Launched in 2019, Dewpoint is based on the work of Anthony Hyman, a researcher who was part of the team that discovered biomolecular condensates. Shape-shifting blobs, these condensates form inside cells and can contain proteins and other molecules. Researchers have started to explore how condensates affect chemical reactions in the cell and potentially play a role in disease.
Dewpoint is one of several biotechnology companies attempting to create new treatments through studying condensates. While Dewpoint is working across several different therapeutic areas, its metabolic research is what drew the attention of Novo, the pharma company that sells the in-demand diabetes drug Ozempic.

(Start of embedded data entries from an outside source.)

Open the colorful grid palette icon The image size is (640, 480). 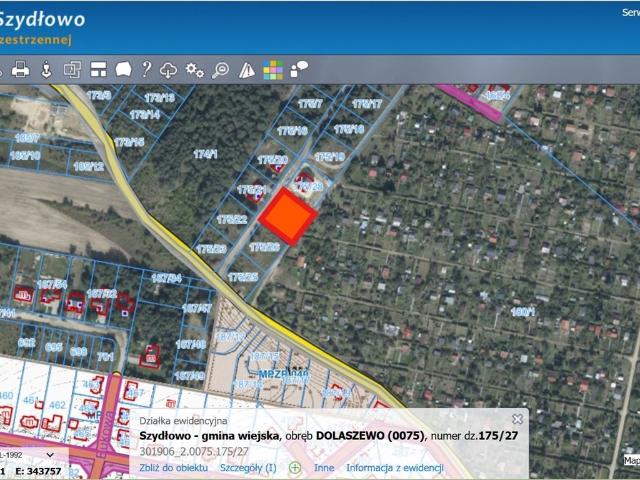[273, 70]
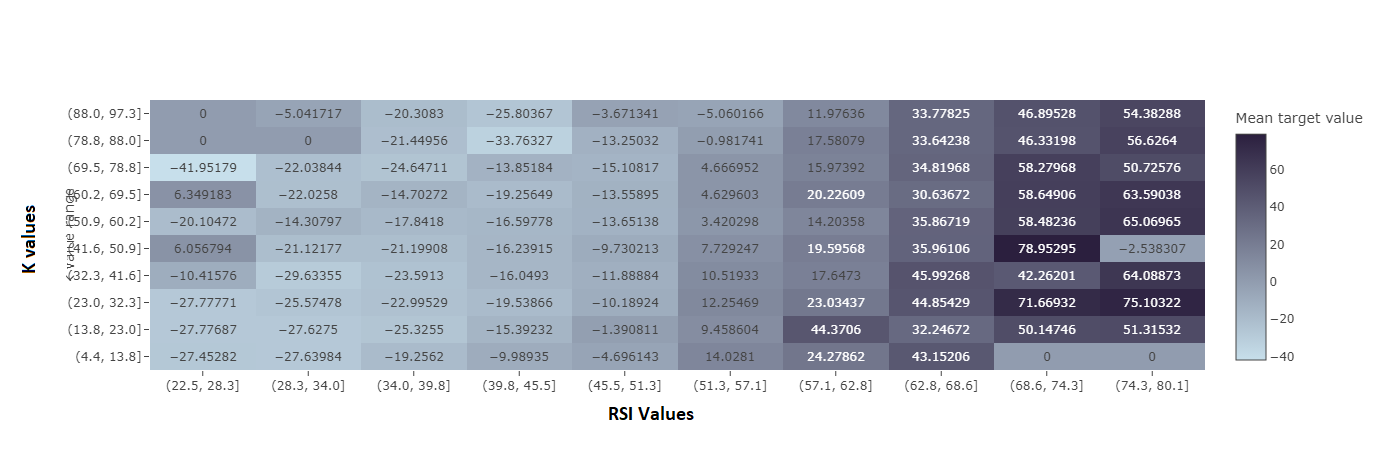Select the cell reading −29.63355
Image resolution: width=1376 pixels, height=450 pixels.
click(309, 275)
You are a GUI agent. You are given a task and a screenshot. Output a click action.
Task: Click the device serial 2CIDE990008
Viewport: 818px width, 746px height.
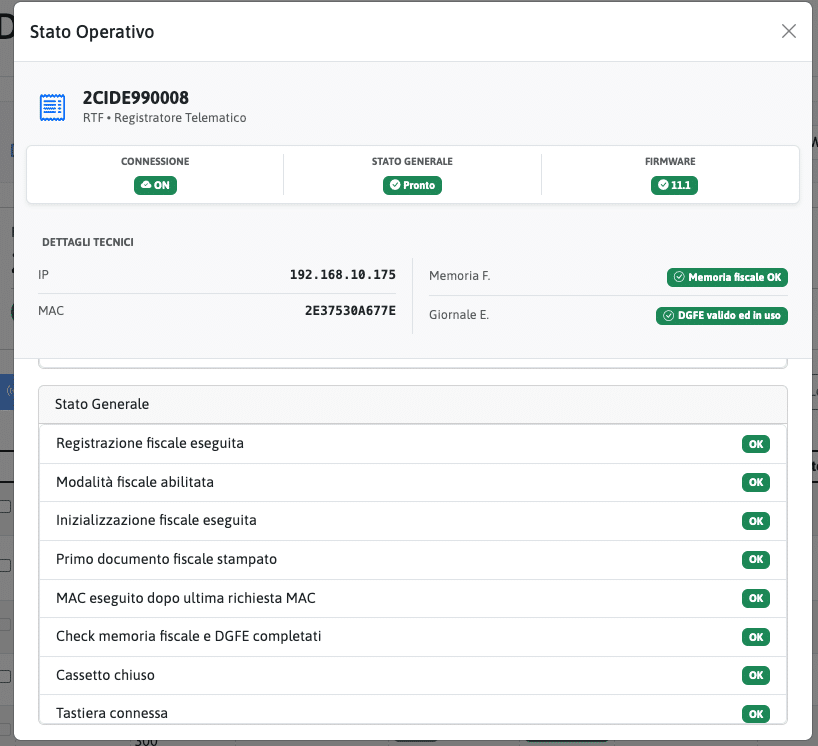click(136, 98)
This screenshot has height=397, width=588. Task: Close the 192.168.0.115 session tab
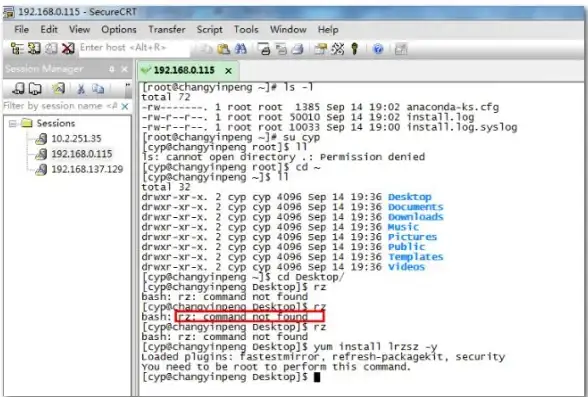click(228, 70)
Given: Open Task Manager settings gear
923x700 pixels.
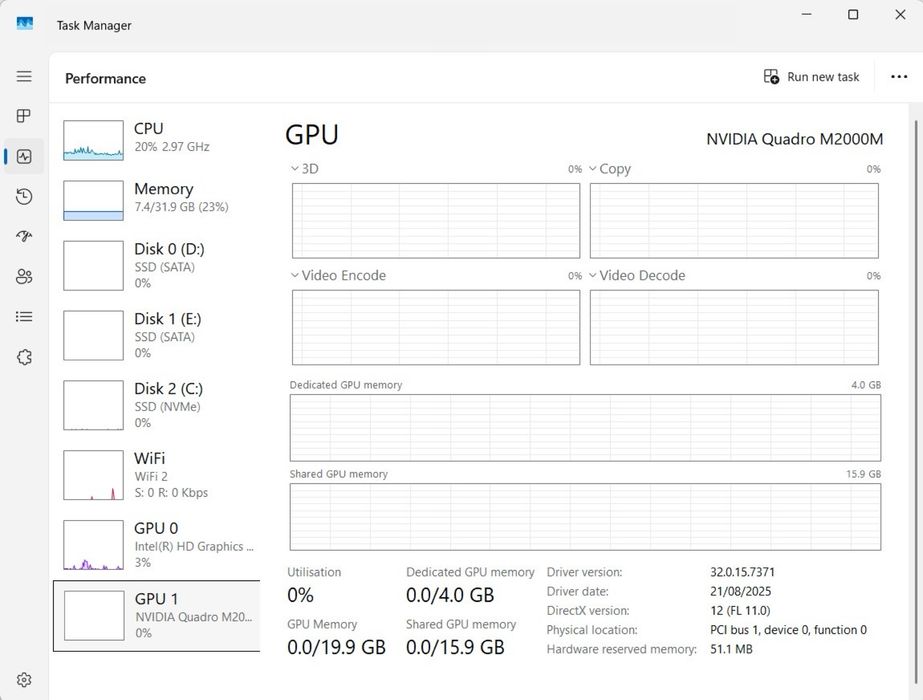Looking at the screenshot, I should point(24,680).
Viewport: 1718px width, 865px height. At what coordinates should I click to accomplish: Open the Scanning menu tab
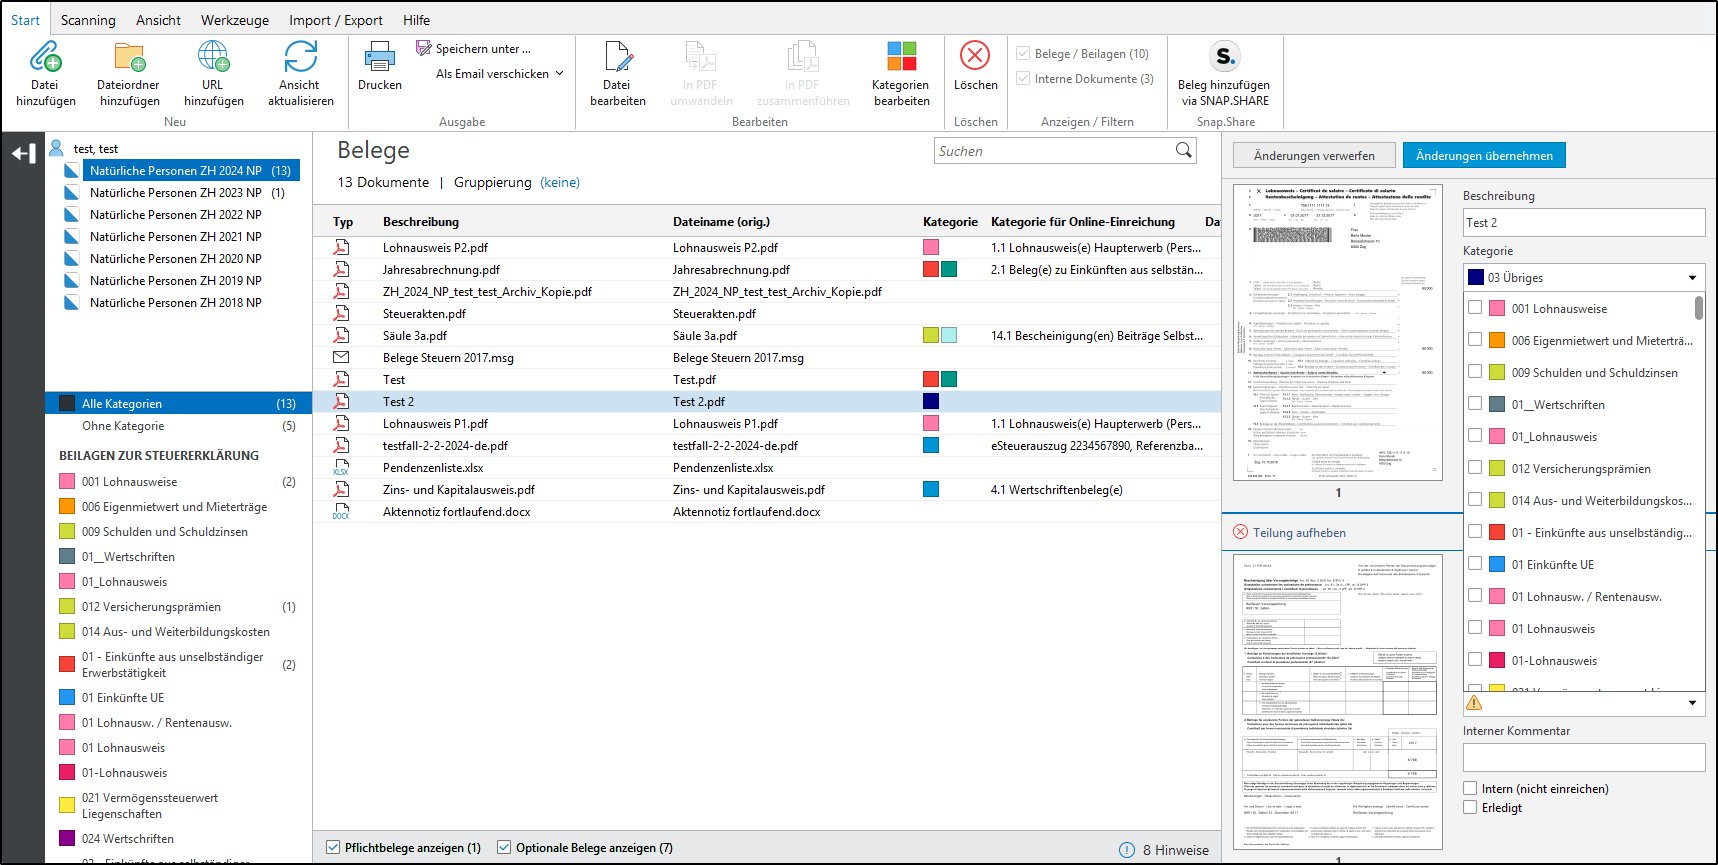click(88, 20)
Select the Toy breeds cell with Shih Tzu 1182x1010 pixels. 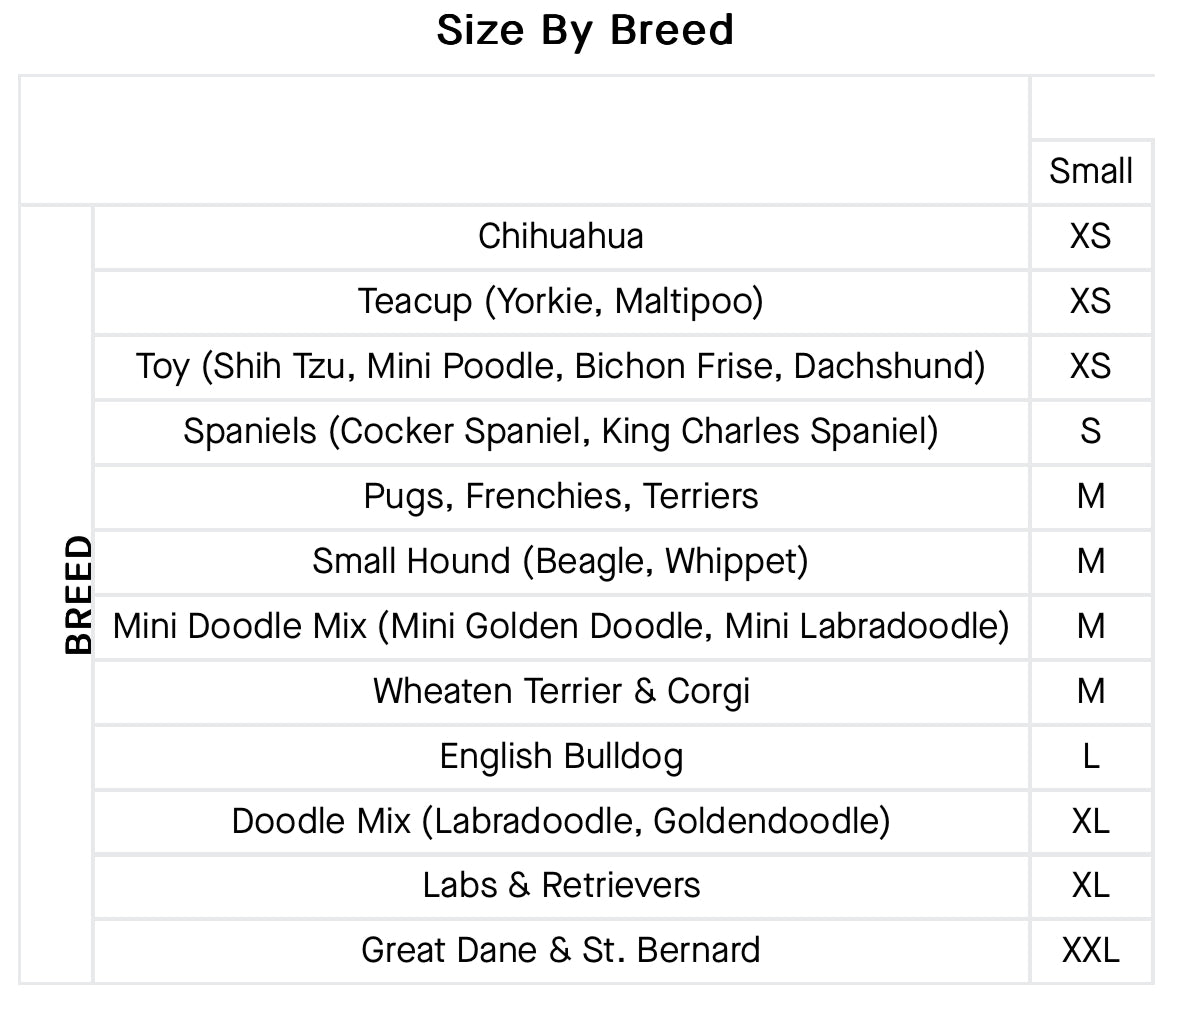[x=560, y=366]
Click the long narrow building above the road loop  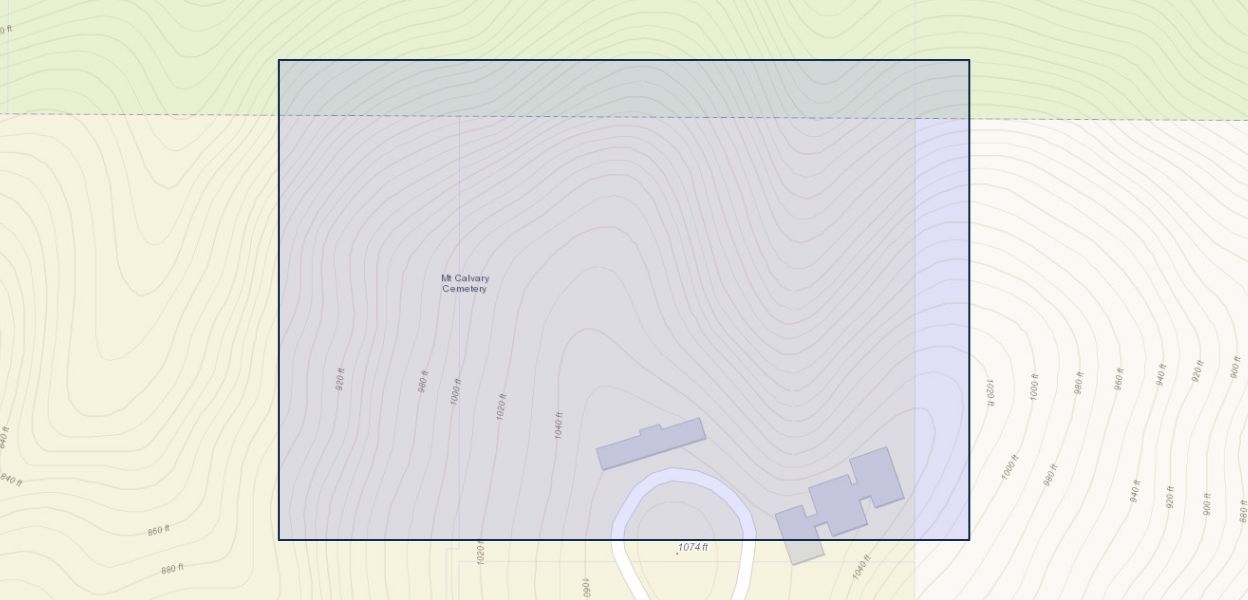coord(651,444)
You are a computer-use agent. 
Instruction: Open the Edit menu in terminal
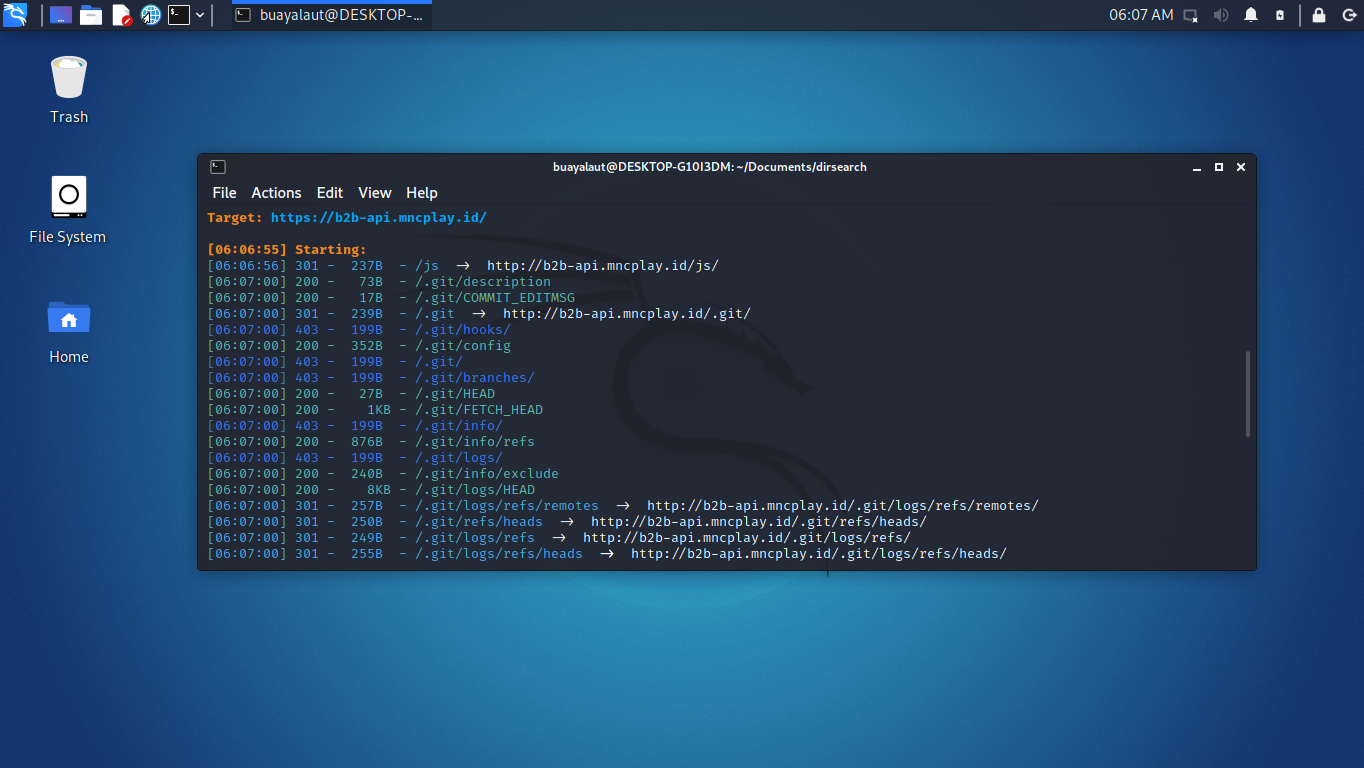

The partnership will focus on the discovery of small molecule drugs to treat insulin resistance and diabetic complications. The companies claim that undoing the dysregulation of condensates could help forestall development of insulin resistance, which is a key factor in Type 2 diabetes.
Treatment of insulin resistance usually involves lifestyle changes such as losing weight, increasing physical activity or taking medication to keep blood sugar in check.
Along with creating small molecule drugs with Dewpoint, Novo has an option to develop, using its own technology, non-small molecule drugs against condensates they identify.
Dewpoint is eligible for milestone payments of up to $690 million. If Novo decides to pursue non-small molecule approaches to targeting condensates, Dewpoint could receive up to $107.5 million in total per product.